ECLI:NL:RBROT:2022:9456

Rechtbank Rotterdam

Datum uitspraak
4 november 2022
Publicatiedatum
7 november 2022
Zaaknummer
9602360 CV EXPL 21-42750
Instantie
Rechtbank Rotterdam
Type
Uitspraak
Rechtsgebied
Civiel recht; Verbintenissenrecht
Procedures
  • Eerste aanleg - enkelvoudig
Vindplaatsen
  • Rechtspraak.nl
AI samenvatting door LexboostAutomatisch gegenereerd

Ontbinding koopovereenkomst auto en aansprakelijkheid voor schade na ontbinding

In deze zaak heeft de kantonrechter van de Rechtbank Rotterdam op 4 november 2022 uitspraak gedaan in een geschil tussen twee partijen over de ontbinding van een koopovereenkomst van een tweedehands auto. Eiseres, aangeduid als [persoon01], heeft op 17 juli 2021 een BMW 7-serie gekocht van gedaagde, aangeduid als [persoon02], voor € 15.000. Na problemen met de auto heeft [persoon01] de koopovereenkomst op 19 oktober 2021 buitengerechtelijk ontbonden, wat door [persoon02] werd geaccepteerd. Bij het ophalen van de auto op 24 februari 2022 constateerde [persoon02] schade aan de auto, wat leidde tot een geschil over wie verantwoordelijk was voor deze schade.

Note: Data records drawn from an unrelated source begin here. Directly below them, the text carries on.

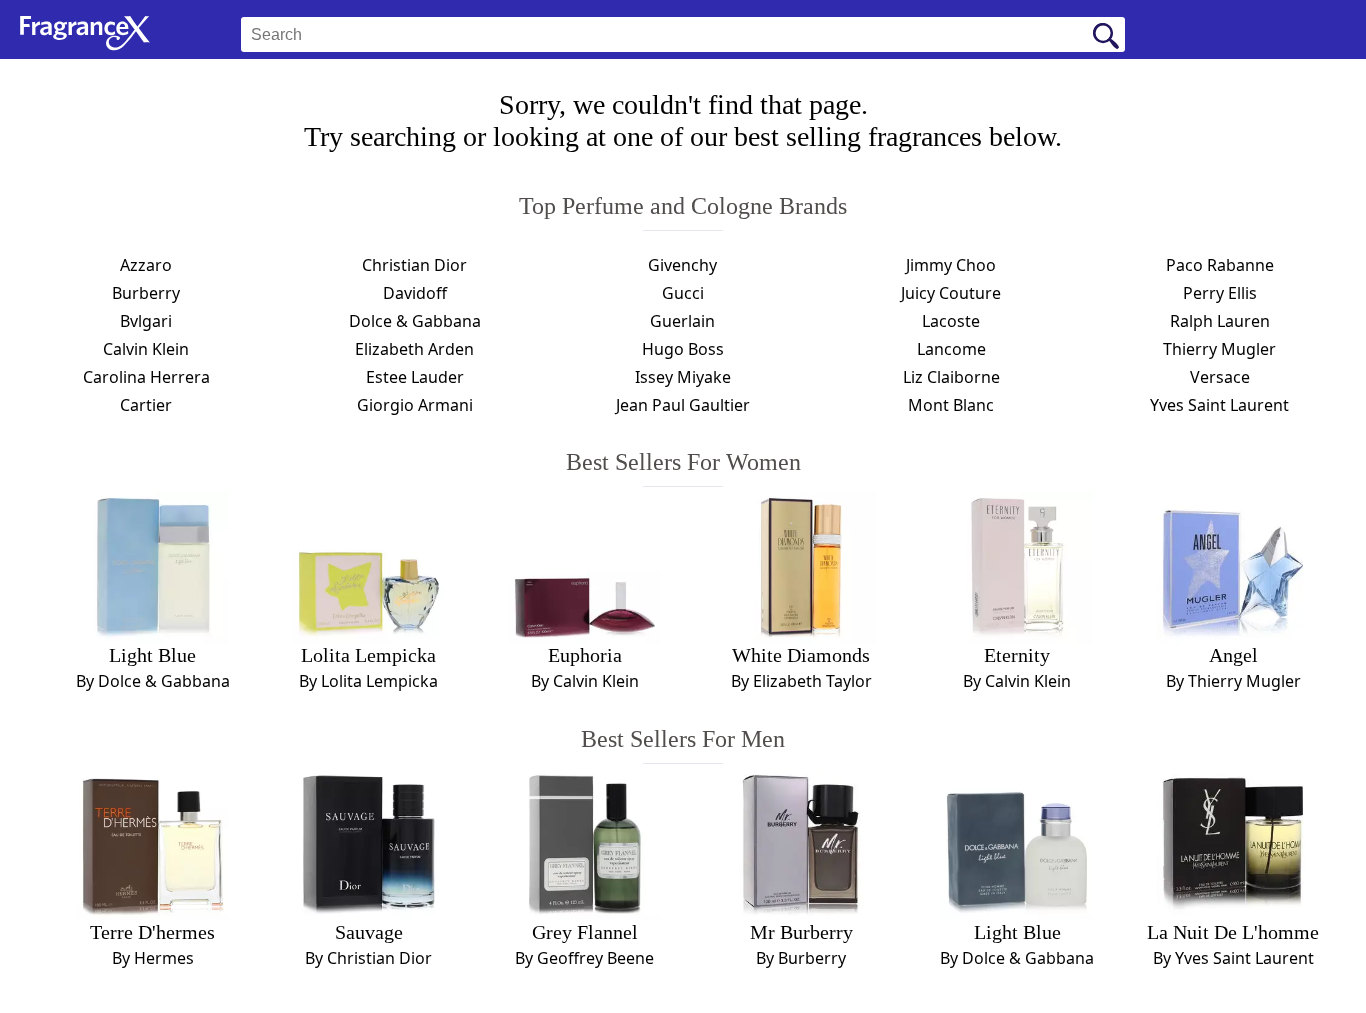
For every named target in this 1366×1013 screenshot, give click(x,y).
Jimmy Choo (951, 265)
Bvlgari (146, 321)
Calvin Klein (146, 349)
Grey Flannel (585, 932)
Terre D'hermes (152, 932)
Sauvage (369, 932)
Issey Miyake (683, 377)
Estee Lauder (415, 377)
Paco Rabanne (1220, 265)
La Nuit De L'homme (1233, 932)
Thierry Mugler (1219, 349)
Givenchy (682, 265)
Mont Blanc (951, 405)
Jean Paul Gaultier (683, 405)
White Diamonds (801, 655)
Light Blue (152, 655)
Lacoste (951, 321)
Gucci (683, 293)
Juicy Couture (951, 293)
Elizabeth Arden (414, 349)
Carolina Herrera (146, 377)
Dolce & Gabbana (415, 321)
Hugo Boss (683, 349)
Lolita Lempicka (368, 655)
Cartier (146, 405)
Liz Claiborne (951, 377)
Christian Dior (414, 265)
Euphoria (585, 655)
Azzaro (146, 265)
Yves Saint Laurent (1219, 405)
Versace (1220, 377)
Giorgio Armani (415, 405)
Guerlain (682, 321)
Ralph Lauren (1220, 321)
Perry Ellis (1220, 293)
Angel (1233, 655)
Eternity (1017, 655)
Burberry (146, 293)
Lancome (951, 349)
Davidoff (415, 293)
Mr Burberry (801, 932)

De kantonrechter oordeelde dat de zorgplicht van [persoon01] niet was geschonden, omdat de schade aan de auto na de ontbinding was ontstaan en het risico van de auto bij [persoon02] lag. De rechter concludeerde dat [persoon01] recht had op terugbetaling van de koopprijs en dat [persoon02] de auto op zijn kosten moest registreren. Daarnaast werden de buitengerechtelijke incassokosten en rente toegewezen aan [persoon01]. De vorderingen van [persoon02] in reconventie werden afgewezen, omdat de schade niet aan [persoon01] kon worden toegerekend.

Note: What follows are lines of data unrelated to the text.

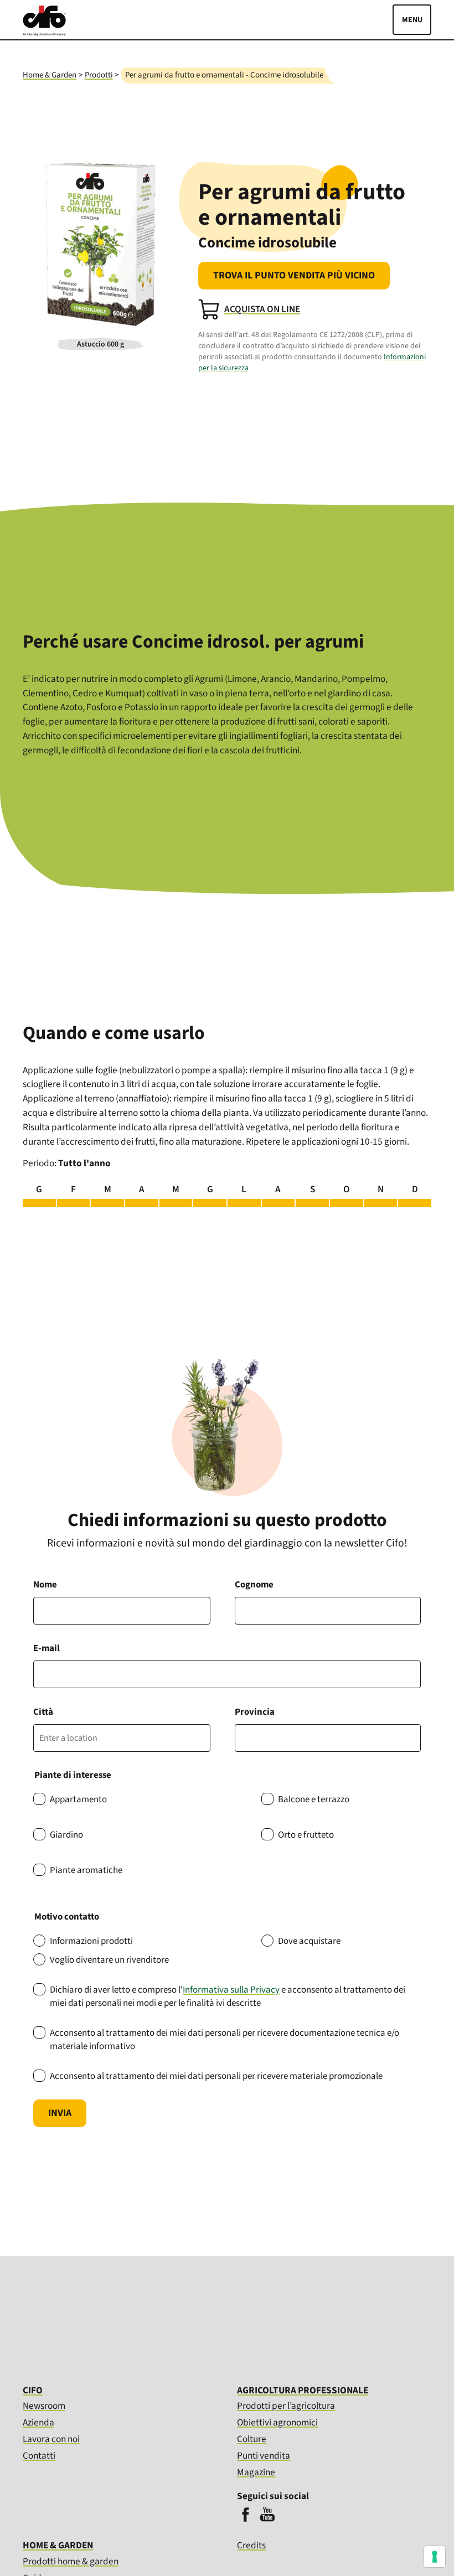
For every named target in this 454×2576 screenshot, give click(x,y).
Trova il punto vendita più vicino (294, 275)
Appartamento (78, 1799)
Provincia (255, 1712)
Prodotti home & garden (70, 2561)
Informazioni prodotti (91, 1941)
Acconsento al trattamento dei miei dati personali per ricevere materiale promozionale (216, 2076)
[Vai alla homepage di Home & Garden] (44, 33)
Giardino (66, 1835)
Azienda (38, 2422)
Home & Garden (49, 75)
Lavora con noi (51, 2439)
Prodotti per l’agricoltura (286, 2406)
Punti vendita (263, 2456)
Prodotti (99, 75)
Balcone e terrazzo (313, 1799)
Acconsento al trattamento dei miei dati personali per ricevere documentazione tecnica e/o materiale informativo (224, 2039)
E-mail (46, 1648)
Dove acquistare (309, 1941)
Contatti (39, 2456)
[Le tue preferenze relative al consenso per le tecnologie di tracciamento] (434, 2556)
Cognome (254, 1584)
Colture (251, 2439)
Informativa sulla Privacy (231, 1989)
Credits (251, 2546)
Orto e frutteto (306, 1835)
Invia (59, 2113)
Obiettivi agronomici (277, 2422)
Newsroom (44, 2406)
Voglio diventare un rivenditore (109, 1960)
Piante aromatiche (86, 1870)
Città (43, 1712)
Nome (45, 1584)
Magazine (256, 2472)
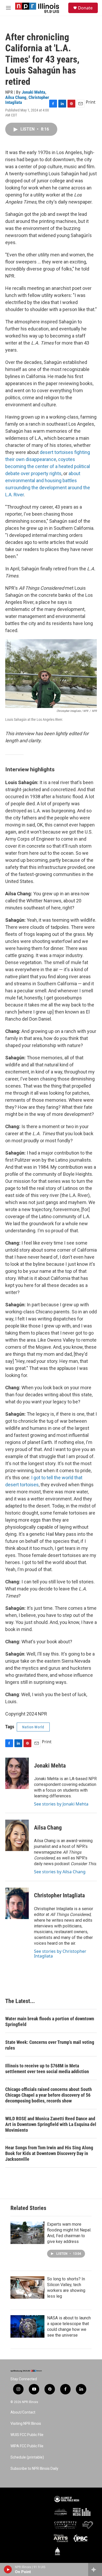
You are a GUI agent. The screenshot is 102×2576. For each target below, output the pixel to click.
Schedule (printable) (27, 2457)
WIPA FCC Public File (26, 2446)
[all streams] (95, 2569)
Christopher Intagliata (59, 1895)
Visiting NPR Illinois (25, 2424)
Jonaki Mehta (33, 92)
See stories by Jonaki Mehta (61, 1804)
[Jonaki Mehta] (17, 1773)
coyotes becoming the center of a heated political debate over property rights (47, 466)
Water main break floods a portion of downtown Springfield (49, 2021)
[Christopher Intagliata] (17, 1903)
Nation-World (33, 1727)
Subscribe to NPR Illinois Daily (34, 2469)
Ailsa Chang (15, 97)
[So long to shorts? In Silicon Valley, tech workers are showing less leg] (27, 2287)
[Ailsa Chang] (17, 1835)
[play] (8, 2569)
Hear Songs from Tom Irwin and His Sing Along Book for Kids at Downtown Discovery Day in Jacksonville (49, 2153)
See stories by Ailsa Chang (60, 1872)
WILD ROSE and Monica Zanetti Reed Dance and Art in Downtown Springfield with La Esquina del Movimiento (50, 2124)
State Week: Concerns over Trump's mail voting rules (49, 2045)
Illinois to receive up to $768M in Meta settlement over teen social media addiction (47, 2068)
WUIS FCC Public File (26, 2435)
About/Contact (22, 2412)
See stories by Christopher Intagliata (60, 1953)
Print (90, 102)
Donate (85, 7)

De kantonrechter heeft de proceskosten aan de zijde van [persoon01] vastgesteld op € 1.553,10, en [persoon02] werd veroordeeld in deze kosten. Het vonnis werd uitvoerbaar bij voorraad verklaard, wat betekent dat [persoon02] onmiddellijk aan de uitspraak moest voldoen, ongeacht eventuele hoger beroep procedures.

Uitspraak

RECHTBANK ROTTERDAM

locatie Rotterdam
zaaknummer: 9602360 CV EXPL 21-42750
datum uitspraak: 4 november 2022
Vonnis van de kantonrechter
in de zaak van
[persoon01],
woonplaats: [woonplaats01] (gemeente [gemeente01] ),
eiseres in conventie,
verweerster in reconventie,
gemachtigde: mr. M. Sakarya,
tegen
[persoon02], die handelt onder de naam [bedrijf01] ,
woonplaats: [woonplaats02] ,
gedaagde in conventie,
eiser in reconventie,
gemachtigde: J.M. Gubbels.
De partijen worden hierna ‘ [persoon01] ’ en ‘ [persoon02] ’ genoemd.

1 ..De procedure

1.1.
Het dossier bestaat uit de volgende processtukken:
  • de dagvaarding van 15 december 2021, met bijlagen;
  • het antwoord met eis in reconventie (tegeneis), met bijlagen;
  • de brief waarin een mondelinge behandeling is bepaald;
  • de spreekaantekeningen van de gemachtigde van [persoon01] ;
  • de akte wijziging van eis in reconventie van [persoon02] ;
  • de antwoordakte van [persoon01] ;
  • de akte van uitlating van [persoon02] .
1.2.
Op 5 juli 2022 is de zaak tijdens een mondelinge behandeling, waar [persoon01] bijgestaan door haar gemachtigde en vergezeld door haar zoon [naam01] alsmede [persoon02] en zijn gemachtigde zijn verschenen, met partijen en hun gemachtigden besproken.

2 ..De feiten

2.1.
[persoon01] heeft op 17 juli 2021 van [persoon02] een tweedehands auto, een BMW 7-serie 750i High Executive met kenteken [kenteken01] , verder de auto, gekocht voor een bedrag van € 15.000,-. Op 24 juli 2021 heeft [persoon01] de aankoopprijs betaald en is de auto op naam van haar zoon gesteld. Op het moment van de aankoop was de kilometerstand van de auto ongeveer 124.000 km.
2.2.
Op 27 juli 2021 kreeg [persoon01] problemen met de auto en heeft ze deze naar een BMW-dealer gebracht. Deze heeft de auto uitgelezen en [persoon01] medegedeeld dat de kilometerstand op 4 januari 2016 179.014 km bedroeg en op 28 mei 2021 123.437 km.
2.3.
Bij brief van 19 oktober 2021 heeft [persoon01] de koopovereenkomst betreffende de auto buitengerechtelijk ontbonden. [persoon02] heeft de ontbinding geaccepteerd en heeft met [persoon01] afspraken gemaakt over het ophalen van de auto en (terug)betaling van een bedrag van € 16.000,-.
2.4.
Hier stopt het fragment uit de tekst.